Fixed in attached patch.

> /* set SMB clock to 74KHz as recommended 
> in data sheet */
>         pci_write_config_byte(dev, SMBCLK, 0x20);
>
> Andrey and Claudio,
> please can you send back output of lscpi -d 10b9:7101 -x -x -x  before you
> load the ali driver?
>

It is exactly 0x20 as set by driver anyway.

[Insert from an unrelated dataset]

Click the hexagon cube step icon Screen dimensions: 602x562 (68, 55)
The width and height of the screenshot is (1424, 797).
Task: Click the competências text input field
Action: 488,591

> Also you both can try to change the delay a bit, after the driver loads (or
> kill the above line that sets it).
>
> for andrey (1535):  setpci -d 10b9:7101 f2.b=28
> (this should set it to base*8)
>

This did not completely eliminated problems but made them far less frequent 
then before. Combining with patch below it results in something like:

i2c_adapter i2c-0: Error: adapter did not idle after transaction
i2c_adapter i2c-0: adapter not idle before command; retrying
i2c_adapter i2c-0: adapter not idle before command; retrying
i2c_adapter i2c-0: Error: command never completed
i2c_adapter i2c-0: Adapter hung, retrying after reset
i2c_adapter i2c-0: Error: adapter did not idle after transaction
i2c_adapter i2c-0: adapter not idle before command; retrying
i2c_adapter i2c-0: adapter not idle before command; retrying
i2c_adapter i2c-0: adapter not idle before command; retrying
i2c_adapter i2c-0: Failed to execute command after 3 retries status: 00
lm90 0-004c: Register 0x1 read failed (-1)
i2c_adapter i2c-0: adapter not idle before command; retrying
i2c_adapter i2c-0: adapter not idle before command; retrying
i2c_adapter i2c-0: Error: command never completed
i2c_adapter i2c-0: Adapter hung, retrying after reset

So sometimes it still could not be recovered. Unfortunately I cannot do much 
at this stage without having data sheet, as everything else is just a 
guesswork.

> I guess best would be to to emit some kind of error after all retries, but
> question is how to do it cleanly.
>

below is peroposed patch. After it has been sufficiently dicussed and tested I 
intend to replace most of dev_{err,info,warn} in retry path with dev_dbg and 
leave only one message after retry failed. Could you comment on it now you 
have datasheet? Is there better way to reset adapter after error?

regards

- -andrey 


Subject: [PATCH] ali1535 error recovery cleanup, PCI config fix

- - fix interpretation of BUSY flag. Old code apparently assumed it was
  asserted during transaction was active. My test shows it is asserted
  in response to transaction start command if it could not be initiated
  sucessfully

- - introduced retry logic. If transaction did not complete, retry. Same goes
  for waiting for idle condition. Number of retries is rather arbitrary.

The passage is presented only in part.